# Would you drive down this road ?



## Shellebell (Dec 31, 2004)

It's in Bolivia and is nicknamed the road of death 
A truely amazing bit of road !






/links


----------



## wouldloveababycat (Mar 21, 2004)

NO !!!!!


----------



## Roo67 (Feb 12, 2007)

eerrrmmmmmm let me think about that one ..............................









No.


----------



## ebonie (Apr 17, 2007)

Omg i was bricking it just looking at the video   i cant beileve them lorries


----------



## ❁ BG2007 ❁ (Jun 26, 2007)

Pwoar YES! I'd love to.






But only in a James Bond styleee car with parachute and wings attached  

Then it would be Wooooooooooooooooooooo!
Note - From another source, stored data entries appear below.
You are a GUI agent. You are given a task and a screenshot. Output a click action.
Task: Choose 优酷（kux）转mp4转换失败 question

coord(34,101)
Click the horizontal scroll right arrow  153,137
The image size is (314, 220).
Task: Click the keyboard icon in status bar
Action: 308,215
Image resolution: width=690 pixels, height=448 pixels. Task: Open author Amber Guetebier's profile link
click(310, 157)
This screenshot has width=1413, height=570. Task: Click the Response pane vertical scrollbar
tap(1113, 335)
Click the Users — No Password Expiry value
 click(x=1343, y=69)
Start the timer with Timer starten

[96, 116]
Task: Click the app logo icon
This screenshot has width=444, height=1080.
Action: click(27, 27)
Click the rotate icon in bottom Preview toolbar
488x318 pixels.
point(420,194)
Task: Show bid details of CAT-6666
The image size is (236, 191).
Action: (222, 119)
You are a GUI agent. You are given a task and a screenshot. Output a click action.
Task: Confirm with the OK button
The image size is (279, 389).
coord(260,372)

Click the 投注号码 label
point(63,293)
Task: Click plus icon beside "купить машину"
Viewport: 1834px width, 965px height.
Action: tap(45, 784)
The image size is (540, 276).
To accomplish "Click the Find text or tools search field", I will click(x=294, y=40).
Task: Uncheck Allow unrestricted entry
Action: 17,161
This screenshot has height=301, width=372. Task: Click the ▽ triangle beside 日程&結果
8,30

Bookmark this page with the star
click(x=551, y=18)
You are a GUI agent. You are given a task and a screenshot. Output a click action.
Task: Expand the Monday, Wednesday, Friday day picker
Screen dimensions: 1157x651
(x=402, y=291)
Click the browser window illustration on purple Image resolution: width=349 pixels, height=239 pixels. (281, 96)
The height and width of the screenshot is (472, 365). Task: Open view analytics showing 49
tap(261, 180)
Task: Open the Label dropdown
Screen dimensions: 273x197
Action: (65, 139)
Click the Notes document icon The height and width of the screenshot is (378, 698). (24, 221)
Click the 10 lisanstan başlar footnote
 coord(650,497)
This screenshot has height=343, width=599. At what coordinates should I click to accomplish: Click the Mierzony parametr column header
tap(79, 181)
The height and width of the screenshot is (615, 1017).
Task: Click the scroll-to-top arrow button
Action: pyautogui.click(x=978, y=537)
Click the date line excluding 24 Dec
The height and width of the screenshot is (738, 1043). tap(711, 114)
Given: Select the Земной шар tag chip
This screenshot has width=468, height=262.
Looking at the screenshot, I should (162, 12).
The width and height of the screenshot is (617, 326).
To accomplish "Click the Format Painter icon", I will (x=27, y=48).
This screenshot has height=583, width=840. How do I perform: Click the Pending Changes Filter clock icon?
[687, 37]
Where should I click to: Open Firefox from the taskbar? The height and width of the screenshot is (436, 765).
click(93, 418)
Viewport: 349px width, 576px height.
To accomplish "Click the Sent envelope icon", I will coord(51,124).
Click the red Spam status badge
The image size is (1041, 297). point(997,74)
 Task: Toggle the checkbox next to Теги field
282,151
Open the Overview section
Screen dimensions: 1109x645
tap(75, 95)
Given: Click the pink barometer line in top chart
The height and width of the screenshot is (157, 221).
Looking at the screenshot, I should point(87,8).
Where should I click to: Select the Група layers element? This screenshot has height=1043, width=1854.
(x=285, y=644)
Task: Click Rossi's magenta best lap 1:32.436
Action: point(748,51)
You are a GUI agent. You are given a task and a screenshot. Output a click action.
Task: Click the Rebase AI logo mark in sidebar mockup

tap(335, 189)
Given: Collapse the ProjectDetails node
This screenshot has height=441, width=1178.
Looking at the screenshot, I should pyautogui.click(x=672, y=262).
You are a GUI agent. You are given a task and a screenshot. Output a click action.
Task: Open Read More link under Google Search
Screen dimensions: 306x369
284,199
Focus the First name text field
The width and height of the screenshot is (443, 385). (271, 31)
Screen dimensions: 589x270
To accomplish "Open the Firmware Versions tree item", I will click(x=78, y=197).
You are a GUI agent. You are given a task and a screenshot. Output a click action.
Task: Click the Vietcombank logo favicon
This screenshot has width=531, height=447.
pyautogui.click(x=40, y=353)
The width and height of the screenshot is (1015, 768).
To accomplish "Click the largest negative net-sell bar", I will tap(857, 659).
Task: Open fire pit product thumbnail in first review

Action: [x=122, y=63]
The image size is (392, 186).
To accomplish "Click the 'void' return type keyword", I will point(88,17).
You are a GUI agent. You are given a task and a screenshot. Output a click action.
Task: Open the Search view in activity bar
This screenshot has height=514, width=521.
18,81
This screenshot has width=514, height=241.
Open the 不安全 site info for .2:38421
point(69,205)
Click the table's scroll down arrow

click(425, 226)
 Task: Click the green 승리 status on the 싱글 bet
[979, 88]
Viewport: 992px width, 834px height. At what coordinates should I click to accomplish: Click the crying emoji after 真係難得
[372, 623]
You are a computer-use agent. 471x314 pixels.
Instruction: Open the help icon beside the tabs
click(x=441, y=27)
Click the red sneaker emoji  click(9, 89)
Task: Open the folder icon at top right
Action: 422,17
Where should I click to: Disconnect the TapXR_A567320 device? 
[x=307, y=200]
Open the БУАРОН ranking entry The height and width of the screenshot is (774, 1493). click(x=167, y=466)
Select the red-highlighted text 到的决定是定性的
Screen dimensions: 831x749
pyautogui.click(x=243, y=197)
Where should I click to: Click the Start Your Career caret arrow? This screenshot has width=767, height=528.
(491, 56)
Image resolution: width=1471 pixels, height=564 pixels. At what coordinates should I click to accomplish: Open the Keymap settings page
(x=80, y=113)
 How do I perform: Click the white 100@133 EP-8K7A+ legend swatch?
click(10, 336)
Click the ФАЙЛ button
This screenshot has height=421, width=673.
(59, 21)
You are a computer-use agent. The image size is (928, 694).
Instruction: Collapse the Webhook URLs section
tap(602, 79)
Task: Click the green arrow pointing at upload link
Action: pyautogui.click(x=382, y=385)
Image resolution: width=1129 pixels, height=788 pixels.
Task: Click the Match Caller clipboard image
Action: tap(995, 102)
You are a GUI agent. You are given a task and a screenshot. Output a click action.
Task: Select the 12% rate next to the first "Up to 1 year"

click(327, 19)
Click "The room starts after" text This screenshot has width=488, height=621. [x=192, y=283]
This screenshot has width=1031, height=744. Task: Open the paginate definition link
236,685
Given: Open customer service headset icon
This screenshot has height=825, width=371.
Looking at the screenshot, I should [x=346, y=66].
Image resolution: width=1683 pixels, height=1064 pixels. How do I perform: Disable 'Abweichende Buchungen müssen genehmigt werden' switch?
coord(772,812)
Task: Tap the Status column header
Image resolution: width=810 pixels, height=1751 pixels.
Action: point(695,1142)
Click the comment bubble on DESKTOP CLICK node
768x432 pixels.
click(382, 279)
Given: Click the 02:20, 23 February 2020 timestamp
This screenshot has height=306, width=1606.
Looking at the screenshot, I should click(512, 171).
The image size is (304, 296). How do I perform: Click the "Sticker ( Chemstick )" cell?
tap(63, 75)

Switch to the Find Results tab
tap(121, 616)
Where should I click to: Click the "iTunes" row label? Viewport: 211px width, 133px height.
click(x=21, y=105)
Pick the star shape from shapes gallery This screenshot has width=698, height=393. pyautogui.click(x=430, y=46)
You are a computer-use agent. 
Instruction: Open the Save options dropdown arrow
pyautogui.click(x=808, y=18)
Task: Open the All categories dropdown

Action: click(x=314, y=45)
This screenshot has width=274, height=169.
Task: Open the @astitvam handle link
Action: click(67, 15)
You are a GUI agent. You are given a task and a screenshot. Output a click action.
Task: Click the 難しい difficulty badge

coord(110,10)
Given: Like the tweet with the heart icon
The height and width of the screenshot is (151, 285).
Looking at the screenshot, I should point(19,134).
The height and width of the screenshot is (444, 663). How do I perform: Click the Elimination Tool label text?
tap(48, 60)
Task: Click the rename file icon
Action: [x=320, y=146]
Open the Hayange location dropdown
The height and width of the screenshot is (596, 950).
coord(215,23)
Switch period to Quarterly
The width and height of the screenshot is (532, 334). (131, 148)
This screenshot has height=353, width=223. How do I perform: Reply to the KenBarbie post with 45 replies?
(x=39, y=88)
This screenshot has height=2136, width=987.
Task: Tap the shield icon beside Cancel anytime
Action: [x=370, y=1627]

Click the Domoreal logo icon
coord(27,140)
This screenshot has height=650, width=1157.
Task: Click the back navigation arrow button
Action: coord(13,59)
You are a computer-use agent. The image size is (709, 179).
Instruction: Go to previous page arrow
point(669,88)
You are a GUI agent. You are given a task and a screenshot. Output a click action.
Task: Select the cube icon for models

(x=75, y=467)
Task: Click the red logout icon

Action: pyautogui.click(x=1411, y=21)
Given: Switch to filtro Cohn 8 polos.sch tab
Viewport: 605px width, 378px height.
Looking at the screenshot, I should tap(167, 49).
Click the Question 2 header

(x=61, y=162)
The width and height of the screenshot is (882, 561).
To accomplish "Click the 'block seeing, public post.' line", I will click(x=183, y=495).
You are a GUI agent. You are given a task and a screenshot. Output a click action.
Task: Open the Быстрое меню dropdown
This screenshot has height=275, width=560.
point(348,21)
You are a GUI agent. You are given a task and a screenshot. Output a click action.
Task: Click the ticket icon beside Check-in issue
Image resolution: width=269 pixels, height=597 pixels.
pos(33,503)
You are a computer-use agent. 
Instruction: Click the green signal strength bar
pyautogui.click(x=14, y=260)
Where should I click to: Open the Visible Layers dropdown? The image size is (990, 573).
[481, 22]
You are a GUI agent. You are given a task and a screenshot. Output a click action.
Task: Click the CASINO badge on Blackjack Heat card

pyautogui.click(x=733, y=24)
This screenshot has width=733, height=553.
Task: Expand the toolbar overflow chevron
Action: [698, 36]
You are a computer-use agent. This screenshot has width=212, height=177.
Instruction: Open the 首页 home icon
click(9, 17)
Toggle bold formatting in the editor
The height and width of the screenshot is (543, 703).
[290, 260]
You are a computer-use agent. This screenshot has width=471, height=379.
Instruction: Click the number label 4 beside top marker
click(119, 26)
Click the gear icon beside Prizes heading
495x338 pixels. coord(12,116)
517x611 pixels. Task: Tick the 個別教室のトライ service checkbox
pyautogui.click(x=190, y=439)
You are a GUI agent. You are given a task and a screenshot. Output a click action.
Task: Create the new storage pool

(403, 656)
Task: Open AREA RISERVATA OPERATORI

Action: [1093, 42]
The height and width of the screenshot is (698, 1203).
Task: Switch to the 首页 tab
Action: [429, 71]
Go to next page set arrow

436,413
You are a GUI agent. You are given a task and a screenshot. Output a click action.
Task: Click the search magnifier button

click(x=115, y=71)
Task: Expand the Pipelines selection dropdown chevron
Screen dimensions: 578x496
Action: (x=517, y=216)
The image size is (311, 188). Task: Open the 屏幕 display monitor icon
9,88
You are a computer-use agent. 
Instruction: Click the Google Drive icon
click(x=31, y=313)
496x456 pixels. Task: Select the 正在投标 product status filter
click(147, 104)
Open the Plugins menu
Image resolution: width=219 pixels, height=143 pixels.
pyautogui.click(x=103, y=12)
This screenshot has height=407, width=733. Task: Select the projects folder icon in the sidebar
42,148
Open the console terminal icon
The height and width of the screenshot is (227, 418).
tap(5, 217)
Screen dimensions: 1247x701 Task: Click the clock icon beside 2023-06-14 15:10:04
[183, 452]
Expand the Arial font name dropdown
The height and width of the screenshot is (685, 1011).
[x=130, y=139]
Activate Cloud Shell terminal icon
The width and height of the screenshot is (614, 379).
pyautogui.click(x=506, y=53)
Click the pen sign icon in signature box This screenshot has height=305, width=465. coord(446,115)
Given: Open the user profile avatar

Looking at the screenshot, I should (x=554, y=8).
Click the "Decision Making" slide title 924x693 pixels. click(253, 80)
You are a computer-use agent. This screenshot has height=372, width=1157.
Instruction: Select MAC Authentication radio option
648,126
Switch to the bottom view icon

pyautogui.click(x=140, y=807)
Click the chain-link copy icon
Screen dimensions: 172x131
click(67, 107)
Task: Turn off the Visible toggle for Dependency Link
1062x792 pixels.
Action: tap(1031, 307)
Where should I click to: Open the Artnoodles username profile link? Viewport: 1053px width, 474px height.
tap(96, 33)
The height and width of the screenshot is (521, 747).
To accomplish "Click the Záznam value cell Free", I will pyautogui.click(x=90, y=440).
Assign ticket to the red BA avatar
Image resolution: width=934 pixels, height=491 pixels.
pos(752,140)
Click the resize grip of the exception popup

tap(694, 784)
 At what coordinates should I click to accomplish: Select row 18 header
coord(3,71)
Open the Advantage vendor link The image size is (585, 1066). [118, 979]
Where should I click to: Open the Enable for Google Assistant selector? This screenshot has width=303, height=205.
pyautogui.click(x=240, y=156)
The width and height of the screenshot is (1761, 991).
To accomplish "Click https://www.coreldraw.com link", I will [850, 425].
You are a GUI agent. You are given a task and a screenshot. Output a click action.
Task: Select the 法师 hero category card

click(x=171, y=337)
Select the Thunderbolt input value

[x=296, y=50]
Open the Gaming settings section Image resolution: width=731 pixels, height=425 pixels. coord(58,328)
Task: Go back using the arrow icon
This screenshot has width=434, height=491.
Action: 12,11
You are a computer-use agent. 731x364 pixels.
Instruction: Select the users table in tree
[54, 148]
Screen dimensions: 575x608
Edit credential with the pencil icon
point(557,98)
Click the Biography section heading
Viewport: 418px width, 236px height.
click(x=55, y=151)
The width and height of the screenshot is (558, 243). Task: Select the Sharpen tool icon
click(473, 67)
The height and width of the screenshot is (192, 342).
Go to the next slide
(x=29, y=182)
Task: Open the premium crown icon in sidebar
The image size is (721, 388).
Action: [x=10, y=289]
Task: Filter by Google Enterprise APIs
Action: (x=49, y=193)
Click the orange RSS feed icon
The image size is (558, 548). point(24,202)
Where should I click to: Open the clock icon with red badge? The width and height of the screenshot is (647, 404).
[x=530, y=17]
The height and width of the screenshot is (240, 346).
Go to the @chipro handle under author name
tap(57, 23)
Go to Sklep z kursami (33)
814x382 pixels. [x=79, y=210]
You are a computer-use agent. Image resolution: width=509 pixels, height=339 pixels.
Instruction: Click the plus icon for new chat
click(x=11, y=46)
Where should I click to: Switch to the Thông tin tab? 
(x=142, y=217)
Hoooooooooooooooooooooooooooooooooooooooooo!


----------



## **Tashja** (Jan 13, 2005)

No - in fact that put me off even going to Bolivia !!!!

xx


----------



## carrie3479 (Nov 30, 2005)

excuse my language but   that for a game of soldiers!!!


----------



## Shellebell (Dec 31, 2004)

My thoughts exactly   
I just know that I would have to squeeeeze past someone, I would be having words to make sure I was on the inside, if I was on the outside I wold die on the spot anyway


----------



## cleg (Jun 27, 2006)

that makes me sick just watching it  , when we have been away +_ on coaches the roads are like that + the drivers are sooo skilled i used to shake when we were facing the outside with a sheer drop into a gorge or the sea god sweating thinking about it

xxx


----------



## Sue MJ (May 4, 2002)

Holy Maloney.... absolutely NOT!  I wouldn't be able to look, so would die instantly anyway.  When we went to Fuerteventura a few years back, we hired a car and dh drove up into the Mountains.  Apparently the views were breathtaking... all I can say is that was so true as I held my breath most of the way around and most definately couldn't look at anything until we were back down at proper ground level!


----------



## Cate1976 (Oct 29, 2007)

I wouldn't.  Way too dangerous.  The lorries passing each other is incredible, you'd really need to know exact width of whatever you're driving.


----------



## Ceri. (Sep 6, 2004)

Holey moley! nooooooooo way. Dont think you could get a midgey's willy between them trucks. No, no, nope! gawd noooo!


----------



## jane70 (Apr 17, 2006)

No! and I wouldn't listen to that music either!


----------



## Suzie (Jan 22, 2004)

_Ceri_ said:


> . Dont think you could get a midgey's willy between them trucks. No, no, nope! gawd noooo!


 

I drove down the high st in nrock (sp) in Kenya in Oct and dh had warned me it was nicked named the road to hell ! 
All I can say is I wouldn't call it a road! there is no tarmac! just pot holes that cars get damaged beyond repair in! Whilst driving along it , our friend managed to write off his 3 day old 4x4! and also the rains had arrived and the road (loose term) started to slide away! and lorries were sliding backwards into the paths of cars !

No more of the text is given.